WHAT TO PRODUCE:
In the entries that follow, the line with "Image resolution: width=1920, height=1390." opens the range and the line with "Political Advertising Policy (814, 13)" closes it; repeat that range exactly, both lines included.

DATA PROVIDED:
- - - - - - -

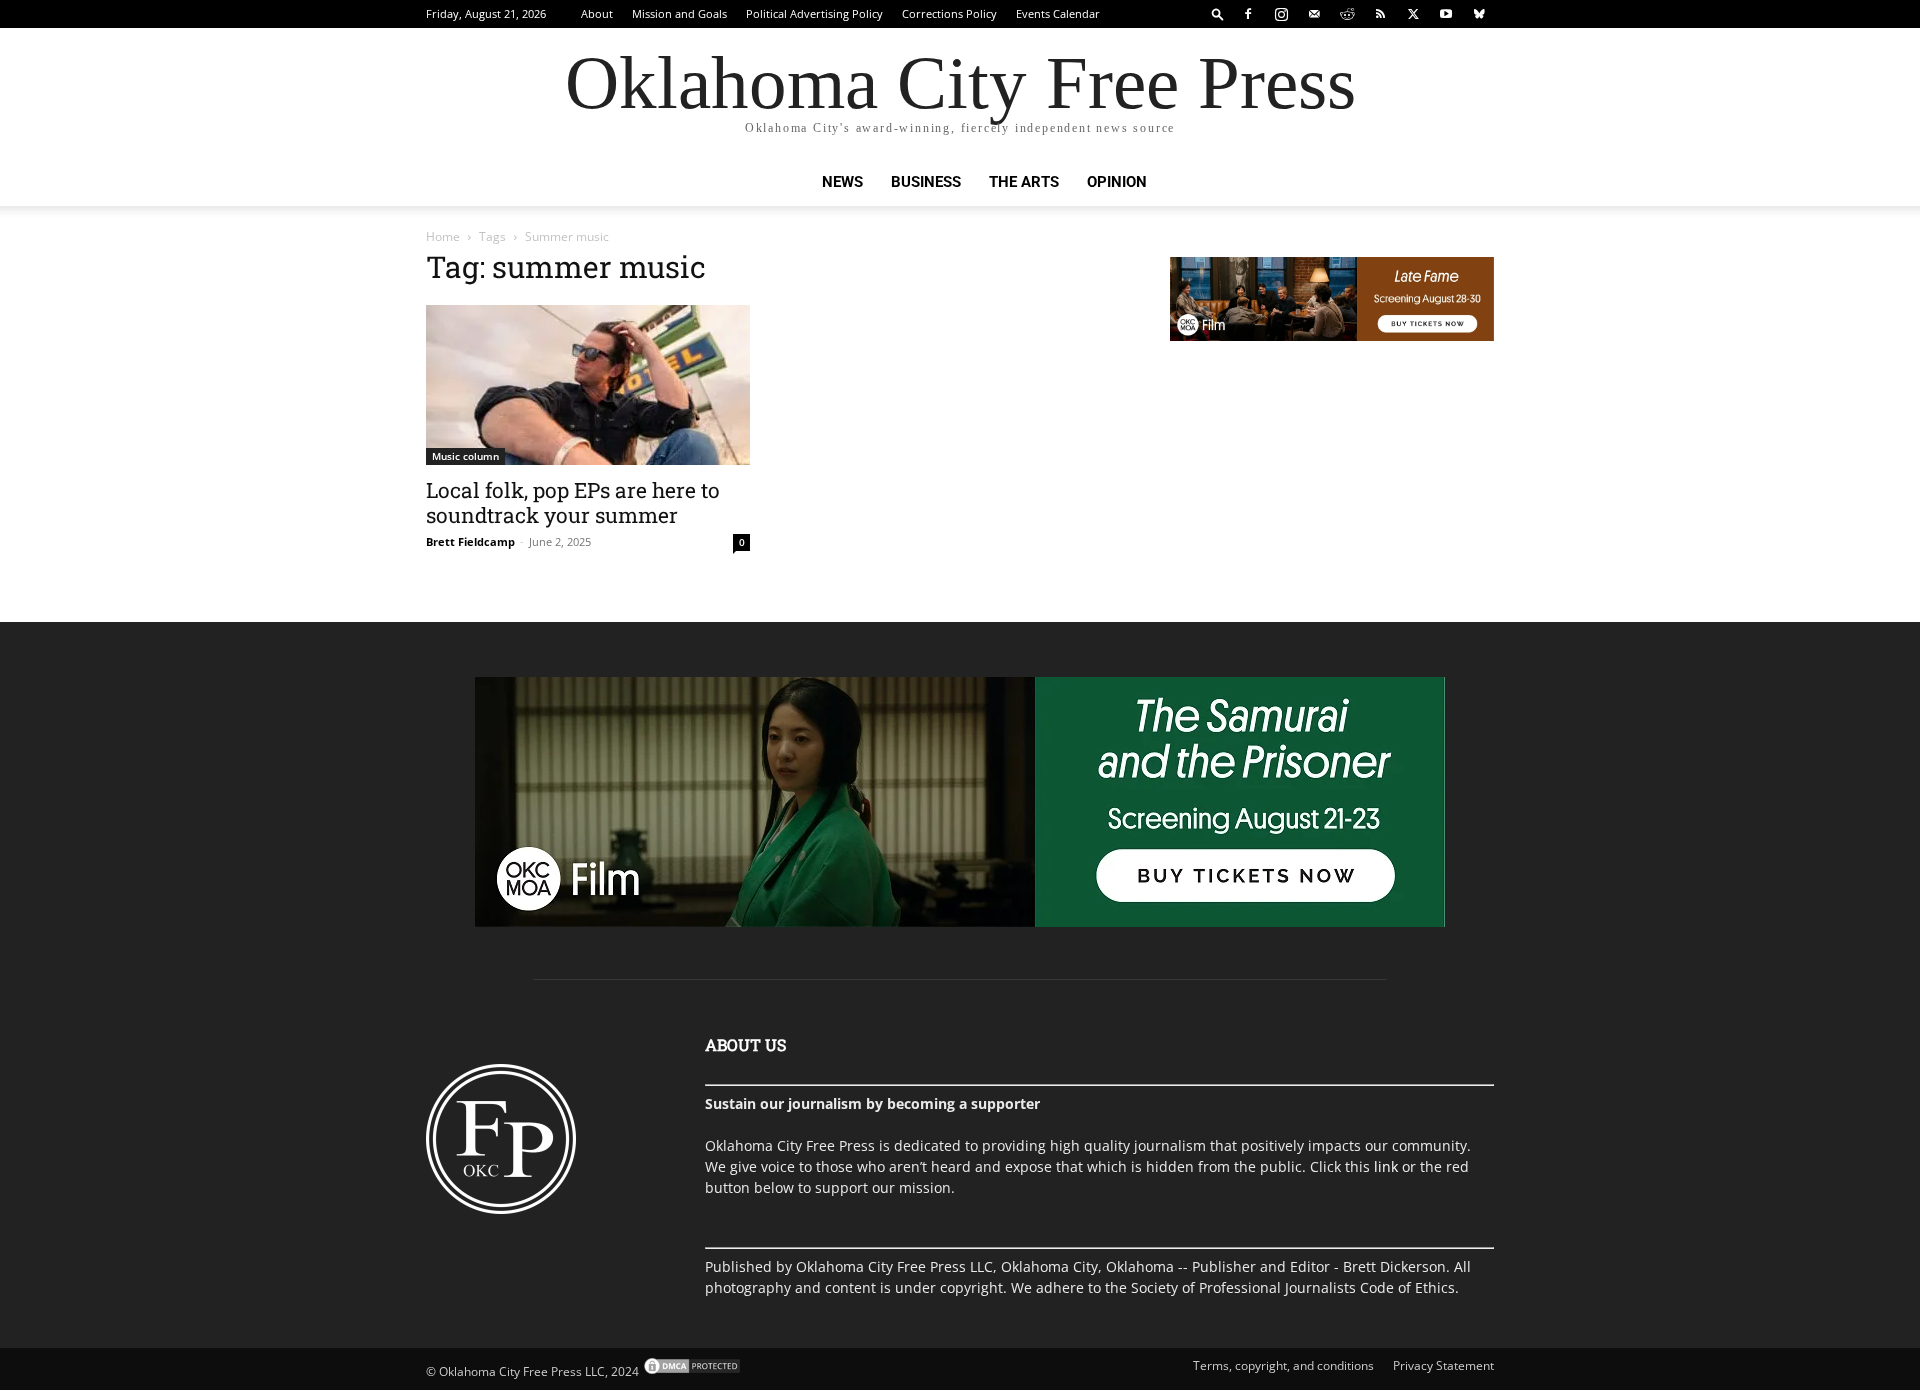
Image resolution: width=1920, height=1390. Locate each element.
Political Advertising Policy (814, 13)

- - - - - - -

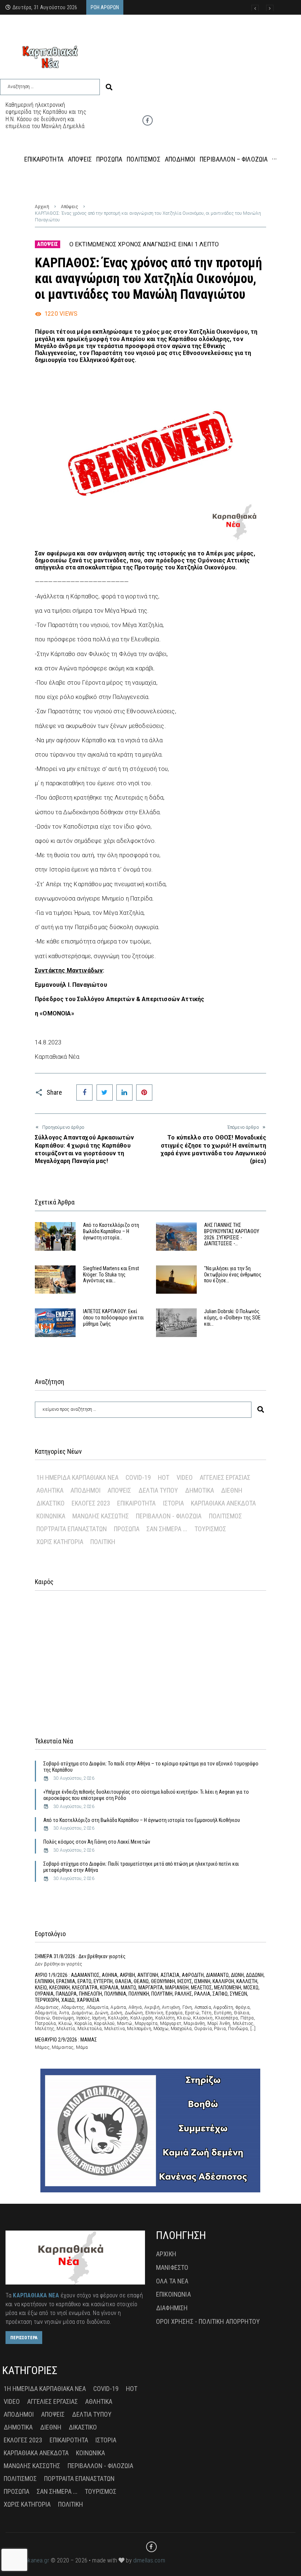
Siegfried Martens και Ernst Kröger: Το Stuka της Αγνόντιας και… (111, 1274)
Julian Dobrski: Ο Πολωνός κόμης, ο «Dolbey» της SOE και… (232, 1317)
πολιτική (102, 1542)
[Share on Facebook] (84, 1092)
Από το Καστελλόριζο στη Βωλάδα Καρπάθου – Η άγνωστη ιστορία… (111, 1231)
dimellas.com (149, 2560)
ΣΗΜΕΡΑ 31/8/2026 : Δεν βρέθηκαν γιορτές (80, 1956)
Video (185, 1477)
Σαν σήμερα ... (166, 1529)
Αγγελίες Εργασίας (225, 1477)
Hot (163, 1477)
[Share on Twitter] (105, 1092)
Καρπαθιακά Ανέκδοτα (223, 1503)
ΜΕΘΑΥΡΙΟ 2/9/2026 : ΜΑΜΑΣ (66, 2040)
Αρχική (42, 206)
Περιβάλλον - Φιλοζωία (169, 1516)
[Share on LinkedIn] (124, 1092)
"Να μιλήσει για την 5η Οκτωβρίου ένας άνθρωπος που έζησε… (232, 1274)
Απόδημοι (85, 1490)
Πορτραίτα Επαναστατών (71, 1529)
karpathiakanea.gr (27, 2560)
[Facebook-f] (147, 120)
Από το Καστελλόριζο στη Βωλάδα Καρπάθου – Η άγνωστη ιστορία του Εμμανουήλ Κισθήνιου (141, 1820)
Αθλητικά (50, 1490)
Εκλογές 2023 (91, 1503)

- - - - - - -

COMPLETED TASK:
Image resolution: width=1920, height=1390. Locate each element.
Political Advertising Policy (814, 13)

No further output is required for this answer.